Atendendo, pois, às solicitações de outros povoados, desenvolveram-se as outras ramificações do canal-mestre, como o canal que, partindo do terreno de João Eyng, segue em rumo a Santa Teresinha, atendendo aos moradores do seu curso, e num prolongamento serve também parte dos moradores de São Pedro. Em tempos de estiagem a água, vem escasseando e causando prejuízos às lavouras do arroz. Com o aproveitamento dos lavoureiros no seu percurso, muita água foge e é desviada, caindo na Sanga do Coqueiro, pequeno riacho. Para o reaproveitamento desta água e outras, que se acumulam neste riacho, a empresa fez uma barragem na Sanga e com um valo bastante fundo no começo reconduz estas águas novamente ao valo que serve a população de Santa Teresinha e São Pedro. Os trabalhos de recuperação das águas perdidas foram bastante onerosos, para os cofres da empresa, mas necessários. Também foi aberto um canal, denominado o Canal do Meio, para servir nos fundos dos terrenos de Forquilhinha e indo no final reforçar ainda o Canal Santa Teresinha. No prolongamento do canal-mestre, que de início desaguava no rio Mãe Luiza, se abriu um valo bastante fundo para levar a água mais para o interior dos terrenos onde podia ser melhor aproveitada. Este valo naturalmente sempre desmoronava e custava todos os anos muito dinheiro e tempo para sua desobstrução. Por isso, resolveu-se partir de mais de cima, evitando este valo fundo, e levar de imediato mais para os fundos dos terrenos,

abandonando o final do valo-mestre primitivo, e abastecendo a população de S. Jorge, que, aliás, é uma zona excelente para a cultura do arroz.
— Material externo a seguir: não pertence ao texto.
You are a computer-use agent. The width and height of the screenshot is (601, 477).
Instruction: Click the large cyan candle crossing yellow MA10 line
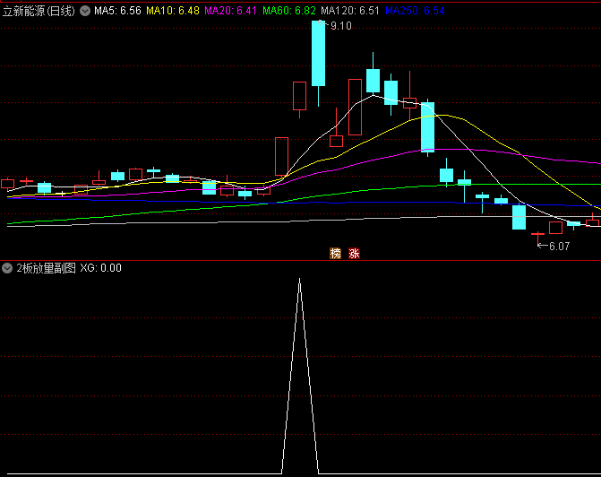428,126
Se bem que todos os empreendimentos executados pela nossa colônia, foram à custa de muitas lutas e sacrifícios, a que mais controvérsia provocou, foi a abertura destes canais. Com um número variável de mais ou menos 60 sócios, todos deveriam contribuir com soma pré-estabelecida, importância de acordo com a suas posses em dinheiro para o custeio da abertura dos canais. O pagamento destas contribuições era por prestações. Venciam-se os prazos determinados, mas os pagamentos das prestações, por muitos, não eram realizados. O encarregado da obra era Aloísio Back, que, com um esforço pessoal, sobre-humano, queria levar a bom termo a sua tarefa. E bem conhecido que, sem dinheiro, nada vai. Apelava-se para os maus pagadores e muitas vezes sem efeito. Também é conhecido que um trabalho executado com muita lentidão se torna mais caro e mais difícil. Poucos, talvez ninguém dos usuários desta excelente água, sabiam apreciar os benefícios e as vantagens que lhes eram dados com o fornecimento deste precioso líquido. A todos os cultivadores de arrozais, também os associados, é exigida a renda de 10% da colheita, sendo as demais utilidades da água completamente grátis para todos.
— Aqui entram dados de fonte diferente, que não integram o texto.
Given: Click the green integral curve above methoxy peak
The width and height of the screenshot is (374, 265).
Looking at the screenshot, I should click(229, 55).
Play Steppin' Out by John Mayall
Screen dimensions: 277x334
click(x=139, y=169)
Em todos os anos, antes do plantio do arroz, é feita uma desobstrução de todos os canais, que dão no conjunto mais de 30 km de extensão, e em muitos partes deve repetir-se o trabalho por diversas vezes. Estes trabalhos de desobstrução dos canais consomem constantemente grandes somas em dinheiro e são

pagas diversas pessoas, denominadas "zeladores", que vigiam, ao longo dos canais, o bom funcionamento e o aproveitamento da água, nominalmente em época da irrigação dos arrozais. Esta guarda se torna indispensável para evitar os abusos de muitos no manuseio da água, em prejuízo de outros, que também querem usufruir da boa água. Estas despesas todas são custeadas com o produto da renda anual. Dirigem atualmente a empresa Gabriel Eyng e Aluíno Arns. Os ânimos de todos estão mais calmos e conformados, uma vez que não mais são forçados a contribuir com dinheiro; pelo contrário, das sobras líquidas recebem a sua parcela.

A Santa Teresinha do Menino Jesus também aqui teve de intervir: quando a luta de sua continuação tinha chegado a seu auge, recorreu-se à Santa para intervir na contenda para levar ao fim desejado. Foi também nesta ocasião que Frei Marciano Kropf, coadjutor da paróquia se interessou pela causa e ardentemente propugnava pela continuação e arrefecimento dos ânimos e denominou a empresa Granja Santa Teresinha.